Using Linux Capabilities in AKS

An exploration on how to use Linux capabilities(7) in AKS.

Posted on: Nov 27, 2023

Diego Casati

Diego Casati is a Principal Cloud Architect at Microsoft, on the Digital and App Innovation, Azure Global Black Belt Team.

Using capabilities in AKS

Introduction

Right after Kubernetes 1.21, the way Capabilities(7) worked in Kubernetes changed. At that version, a change in the upstream code enforced that Capabilities will only work when runAsUser is set to 0 - meaning root. This is somewhat counterintuitive to what most of us would expect but code goes into the reasoning and how to work with Capabilities after 1.21.

The code that prevents any user other than root to have capabilities. This was added by the commit referenced here:

	// Clear all ambient capabilities.
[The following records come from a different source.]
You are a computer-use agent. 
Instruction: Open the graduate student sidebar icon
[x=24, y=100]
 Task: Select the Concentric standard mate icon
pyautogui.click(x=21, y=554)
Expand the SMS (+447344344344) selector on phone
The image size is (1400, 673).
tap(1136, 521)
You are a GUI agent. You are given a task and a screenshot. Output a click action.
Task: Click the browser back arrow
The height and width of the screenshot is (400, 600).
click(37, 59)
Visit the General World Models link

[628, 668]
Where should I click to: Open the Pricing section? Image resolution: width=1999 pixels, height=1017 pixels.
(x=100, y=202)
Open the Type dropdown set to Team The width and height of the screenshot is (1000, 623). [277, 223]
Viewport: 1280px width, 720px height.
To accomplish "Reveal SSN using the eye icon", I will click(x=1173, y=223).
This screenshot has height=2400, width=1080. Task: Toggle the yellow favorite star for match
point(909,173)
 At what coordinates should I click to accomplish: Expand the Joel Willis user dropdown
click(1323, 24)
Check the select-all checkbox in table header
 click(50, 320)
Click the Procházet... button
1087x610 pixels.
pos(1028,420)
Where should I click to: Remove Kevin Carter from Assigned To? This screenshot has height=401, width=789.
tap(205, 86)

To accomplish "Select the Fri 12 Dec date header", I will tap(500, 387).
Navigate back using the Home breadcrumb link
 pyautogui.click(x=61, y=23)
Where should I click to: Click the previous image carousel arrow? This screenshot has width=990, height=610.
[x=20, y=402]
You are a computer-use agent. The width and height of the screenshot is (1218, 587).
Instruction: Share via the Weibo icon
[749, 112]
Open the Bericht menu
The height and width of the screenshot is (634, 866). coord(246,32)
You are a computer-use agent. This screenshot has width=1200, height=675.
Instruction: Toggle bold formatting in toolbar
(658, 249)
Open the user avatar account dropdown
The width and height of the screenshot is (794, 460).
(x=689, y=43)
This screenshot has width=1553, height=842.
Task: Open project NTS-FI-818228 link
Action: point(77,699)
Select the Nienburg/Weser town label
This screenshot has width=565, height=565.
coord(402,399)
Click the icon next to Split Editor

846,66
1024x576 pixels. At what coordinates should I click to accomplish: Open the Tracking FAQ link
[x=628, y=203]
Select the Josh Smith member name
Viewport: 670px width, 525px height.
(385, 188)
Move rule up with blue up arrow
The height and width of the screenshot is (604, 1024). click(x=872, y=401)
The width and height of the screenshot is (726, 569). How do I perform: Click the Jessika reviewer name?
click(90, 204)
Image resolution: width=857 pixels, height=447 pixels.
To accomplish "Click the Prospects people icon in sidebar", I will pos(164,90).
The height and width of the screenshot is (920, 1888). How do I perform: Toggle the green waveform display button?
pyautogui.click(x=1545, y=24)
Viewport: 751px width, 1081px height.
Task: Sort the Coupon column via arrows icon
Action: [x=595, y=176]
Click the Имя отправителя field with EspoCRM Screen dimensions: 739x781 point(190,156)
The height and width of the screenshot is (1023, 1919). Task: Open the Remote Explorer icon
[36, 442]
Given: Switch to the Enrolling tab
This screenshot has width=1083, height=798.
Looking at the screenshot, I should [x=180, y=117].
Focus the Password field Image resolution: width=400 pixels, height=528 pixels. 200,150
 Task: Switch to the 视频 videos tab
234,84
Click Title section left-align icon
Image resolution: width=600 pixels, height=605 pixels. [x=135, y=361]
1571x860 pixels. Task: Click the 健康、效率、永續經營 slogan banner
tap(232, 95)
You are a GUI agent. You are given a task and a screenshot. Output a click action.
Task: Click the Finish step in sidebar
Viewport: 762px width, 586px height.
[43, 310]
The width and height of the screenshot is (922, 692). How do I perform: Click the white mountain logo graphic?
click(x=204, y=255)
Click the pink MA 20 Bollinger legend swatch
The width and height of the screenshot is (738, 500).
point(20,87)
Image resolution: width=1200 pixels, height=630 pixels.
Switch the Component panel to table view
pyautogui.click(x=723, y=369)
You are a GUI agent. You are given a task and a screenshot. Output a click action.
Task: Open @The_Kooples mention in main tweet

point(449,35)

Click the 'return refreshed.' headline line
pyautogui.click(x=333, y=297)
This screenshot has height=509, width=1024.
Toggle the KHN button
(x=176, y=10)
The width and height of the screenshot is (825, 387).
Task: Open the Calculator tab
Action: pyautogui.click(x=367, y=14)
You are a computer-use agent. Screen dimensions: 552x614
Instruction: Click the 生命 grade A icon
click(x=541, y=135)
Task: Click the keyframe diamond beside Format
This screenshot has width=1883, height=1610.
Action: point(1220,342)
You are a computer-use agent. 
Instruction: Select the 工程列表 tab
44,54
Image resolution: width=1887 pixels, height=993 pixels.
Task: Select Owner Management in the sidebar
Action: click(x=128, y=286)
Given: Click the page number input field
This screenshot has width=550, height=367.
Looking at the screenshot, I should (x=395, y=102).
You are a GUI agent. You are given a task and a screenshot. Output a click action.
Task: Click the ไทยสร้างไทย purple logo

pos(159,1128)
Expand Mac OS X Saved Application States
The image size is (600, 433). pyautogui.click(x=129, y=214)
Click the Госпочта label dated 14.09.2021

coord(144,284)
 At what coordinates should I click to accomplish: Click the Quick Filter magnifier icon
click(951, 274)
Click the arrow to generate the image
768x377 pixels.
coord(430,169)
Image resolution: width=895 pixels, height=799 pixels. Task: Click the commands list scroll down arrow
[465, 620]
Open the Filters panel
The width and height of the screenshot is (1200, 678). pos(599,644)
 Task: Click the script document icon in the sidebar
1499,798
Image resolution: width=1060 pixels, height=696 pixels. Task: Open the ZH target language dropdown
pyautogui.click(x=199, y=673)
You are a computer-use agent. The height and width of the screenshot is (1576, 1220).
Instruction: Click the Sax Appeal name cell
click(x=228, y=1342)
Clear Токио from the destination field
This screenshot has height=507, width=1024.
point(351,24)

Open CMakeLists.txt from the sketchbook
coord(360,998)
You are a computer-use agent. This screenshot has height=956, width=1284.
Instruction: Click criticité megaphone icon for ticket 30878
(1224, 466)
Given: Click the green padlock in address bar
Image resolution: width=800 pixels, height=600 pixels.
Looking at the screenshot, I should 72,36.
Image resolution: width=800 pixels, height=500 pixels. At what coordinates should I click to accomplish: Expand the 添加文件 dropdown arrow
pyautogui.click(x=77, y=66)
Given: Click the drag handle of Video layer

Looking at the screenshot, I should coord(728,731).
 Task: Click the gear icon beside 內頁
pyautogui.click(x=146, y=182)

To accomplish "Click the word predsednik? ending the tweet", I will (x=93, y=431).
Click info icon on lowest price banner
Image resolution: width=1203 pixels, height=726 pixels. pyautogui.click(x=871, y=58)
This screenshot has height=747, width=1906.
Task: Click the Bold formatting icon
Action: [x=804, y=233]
The implication of non-root + caps
	// is not clearly defined in Kubernetes.
	// See https://github.com/kubernetes/kubernetes/issues/56374
	// Keep docker's behavior for now.
	specOpts = append(specOpts,
		customopts.WithoutAmbientCaps,
		customopts.WithSelinuxLabels(processLabel, mountLabel),
	)

On the previous note, we can add/remove capabilities to root - which essentially removes a lot of the superpowers that root have on by default (e.g.: cap_net_admin).

Approaches

  1. Using RunAsUser: 0 but restricting the capabilities in the account

    In the example below we will be granting cap_ipc_lock to the running user (root) and nothing else.

     apiVersion: apps/v1
     kind: Deployment
     metadata:
     labels:
         app: gbbapp
     name: gbbapp
     namespace: ns-gbb
     spec:
     replicas: 1
     selector:
         matchLabels:
         app: gbbapp
     template:
         metadata:
         labels:
         app: gbbapp
         spec:
         containers:
         - name: gbbapp
             image: gbbapp/k8s:cfa
             command: ["/bin/bash"]
             args: ["-c", "sleep 3600"]
             securityContext:
             runAsUser: 0
             capabilities:
                 drop: ["ALL"]
                 add: ["IPC_LOCK"]
    
    1. Adding capabilities to binaries during the build process

    It is possible to add capabilities during the build process with docker/podman. With this approach you can remove the RunAsUser parameter altogether. The capabilities added there will persist when the image runs as a container. The following example adds cap_ipc_lock to python3.8

    1. Create a Dockerfile
       FROM ubuntu
              
       RUN apt-get update && apt-get install -y libcap2-bin && \
           setcap cap_ipc_lock+eip /usr/bin/python3.8
              
       CMD ["/bin/bash"]
      
    2. Create an ACR instance

       RESOURCE_GROUP_NAME=rg-setcomp
       LOCATION=westus
       ACR_NAME=myacrname
              
       az group create --name ${RESOURCE_GROUP_NAME} --location ${LOCATION}
       az acr create -n ${ACR_NAME} -l ${LOCATION}
      
    3. Add the container to ACR
       az acr build -r ${MY_ACR}/setcomp: .
      
    4. Exec into the container and verify that the capability was added by running the getcap command against a binary, which in this case is python3.8:

       $ getcap /usr/bin/python3.8
       /usr/bin/python3.8 = cap_ipc_lock+eip
      

Conclusion

In this article we’ve explored how to enable Capabilities for a container and how to limit it’s scope. You now have the pieces and bits needed to enable the minimum amount of capabilities for any given container.